| SUPPLIED MATERIAL |
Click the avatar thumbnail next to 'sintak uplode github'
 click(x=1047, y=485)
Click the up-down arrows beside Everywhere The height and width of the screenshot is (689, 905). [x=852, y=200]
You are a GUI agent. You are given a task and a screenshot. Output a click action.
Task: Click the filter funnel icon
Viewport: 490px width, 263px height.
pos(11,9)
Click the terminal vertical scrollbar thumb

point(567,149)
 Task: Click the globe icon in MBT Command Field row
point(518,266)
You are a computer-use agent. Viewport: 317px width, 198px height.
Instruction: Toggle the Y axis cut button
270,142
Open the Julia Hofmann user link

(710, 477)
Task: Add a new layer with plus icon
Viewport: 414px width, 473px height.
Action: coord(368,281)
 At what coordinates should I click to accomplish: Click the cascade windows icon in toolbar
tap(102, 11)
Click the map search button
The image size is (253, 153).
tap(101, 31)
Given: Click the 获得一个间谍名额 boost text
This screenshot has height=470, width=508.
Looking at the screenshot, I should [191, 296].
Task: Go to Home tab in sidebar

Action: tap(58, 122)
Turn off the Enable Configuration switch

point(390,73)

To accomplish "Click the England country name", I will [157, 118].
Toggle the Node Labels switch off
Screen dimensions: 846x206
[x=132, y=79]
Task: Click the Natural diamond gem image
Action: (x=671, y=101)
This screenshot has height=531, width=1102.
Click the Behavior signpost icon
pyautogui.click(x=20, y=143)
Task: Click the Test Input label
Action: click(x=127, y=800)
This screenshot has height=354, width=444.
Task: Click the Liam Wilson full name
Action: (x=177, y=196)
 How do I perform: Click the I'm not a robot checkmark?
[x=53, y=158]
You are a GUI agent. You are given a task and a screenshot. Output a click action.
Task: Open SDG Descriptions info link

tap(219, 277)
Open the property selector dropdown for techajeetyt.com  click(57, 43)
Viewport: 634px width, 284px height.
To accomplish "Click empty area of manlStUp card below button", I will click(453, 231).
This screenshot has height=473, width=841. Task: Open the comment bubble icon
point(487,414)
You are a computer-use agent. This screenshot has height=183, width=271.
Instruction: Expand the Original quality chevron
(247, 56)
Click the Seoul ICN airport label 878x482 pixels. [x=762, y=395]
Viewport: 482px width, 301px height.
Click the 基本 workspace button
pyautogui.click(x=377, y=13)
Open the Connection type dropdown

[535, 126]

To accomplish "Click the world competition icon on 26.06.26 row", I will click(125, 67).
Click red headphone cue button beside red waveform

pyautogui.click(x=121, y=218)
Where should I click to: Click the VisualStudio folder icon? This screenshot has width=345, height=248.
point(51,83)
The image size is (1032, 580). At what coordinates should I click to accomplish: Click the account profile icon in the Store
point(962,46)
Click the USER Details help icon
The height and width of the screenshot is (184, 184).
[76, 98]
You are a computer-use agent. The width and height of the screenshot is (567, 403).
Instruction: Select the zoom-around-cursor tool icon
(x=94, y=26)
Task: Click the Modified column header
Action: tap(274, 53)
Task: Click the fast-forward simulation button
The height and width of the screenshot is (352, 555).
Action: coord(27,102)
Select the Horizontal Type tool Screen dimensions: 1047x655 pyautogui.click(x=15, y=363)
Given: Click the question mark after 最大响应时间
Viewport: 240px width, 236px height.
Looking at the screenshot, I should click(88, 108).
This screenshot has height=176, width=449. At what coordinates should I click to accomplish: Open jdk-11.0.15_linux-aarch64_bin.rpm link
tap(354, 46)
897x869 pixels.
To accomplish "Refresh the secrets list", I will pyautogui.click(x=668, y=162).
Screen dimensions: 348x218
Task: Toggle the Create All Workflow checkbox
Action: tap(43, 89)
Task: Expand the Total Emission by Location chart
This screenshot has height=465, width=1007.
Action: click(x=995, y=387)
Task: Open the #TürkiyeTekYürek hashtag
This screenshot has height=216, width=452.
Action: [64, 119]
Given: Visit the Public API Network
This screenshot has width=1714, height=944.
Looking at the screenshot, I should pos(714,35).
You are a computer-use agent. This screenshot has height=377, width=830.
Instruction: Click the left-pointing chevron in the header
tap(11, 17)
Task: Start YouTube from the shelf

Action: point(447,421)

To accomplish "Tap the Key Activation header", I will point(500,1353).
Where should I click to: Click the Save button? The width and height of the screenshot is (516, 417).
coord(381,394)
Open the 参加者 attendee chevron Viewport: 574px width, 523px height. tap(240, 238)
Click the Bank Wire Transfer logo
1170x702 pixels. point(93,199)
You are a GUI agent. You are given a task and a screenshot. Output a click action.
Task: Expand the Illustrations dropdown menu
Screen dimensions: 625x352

| TASK STATEMENT |
Could you set down, word for word, only the lines above from the line with "Task: Open SDG Descriptions info link" to the line with "Given: Visit the Public API Network", including both?

| SOLUTION |
Task: Open SDG Descriptions info link

tap(219, 277)
Open the property selector dropdown for techajeetyt.com  click(57, 43)
Viewport: 634px width, 284px height.
To accomplish "Click empty area of manlStUp card below button", I will click(453, 231).
This screenshot has height=473, width=841. Task: Open the comment bubble icon
point(487,414)
You are a computer-use agent. This screenshot has height=183, width=271.
Instruction: Expand the Original quality chevron
(247, 56)
Click the Seoul ICN airport label 878x482 pixels. [x=762, y=395]
Viewport: 482px width, 301px height.
Click the 基本 workspace button
pyautogui.click(x=377, y=13)
Open the Connection type dropdown

[535, 126]

To accomplish "Click the world competition icon on 26.06.26 row", I will click(125, 67).
Click red headphone cue button beside red waveform

pyautogui.click(x=121, y=218)
Where should I click to: Click the VisualStudio folder icon? This screenshot has width=345, height=248.
point(51,83)
The image size is (1032, 580). At what coordinates should I click to accomplish: Click the account profile icon in the Store
point(962,46)
Click the USER Details help icon
The height and width of the screenshot is (184, 184).
[76, 98]
You are a computer-use agent. The width and height of the screenshot is (567, 403).
Instruction: Select the zoom-around-cursor tool icon
(x=94, y=26)
Task: Click the Modified column header
Action: tap(274, 53)
Task: Click the fast-forward simulation button
The height and width of the screenshot is (352, 555).
Action: coord(27,102)
Select the Horizontal Type tool Screen dimensions: 1047x655 pyautogui.click(x=15, y=363)
Given: Click the question mark after 最大响应时间
Viewport: 240px width, 236px height.
Looking at the screenshot, I should click(88, 108).
This screenshot has height=176, width=449. At what coordinates should I click to accomplish: Open jdk-11.0.15_linux-aarch64_bin.rpm link
tap(354, 46)
897x869 pixels.
To accomplish "Refresh the secrets list", I will pyautogui.click(x=668, y=162).
Screen dimensions: 348x218
Task: Toggle the Create All Workflow checkbox
Action: tap(43, 89)
Task: Expand the Total Emission by Location chart
This screenshot has height=465, width=1007.
Action: click(x=995, y=387)
Task: Open the #TürkiyeTekYürek hashtag
This screenshot has height=216, width=452.
Action: [64, 119]
Given: Visit the Public API Network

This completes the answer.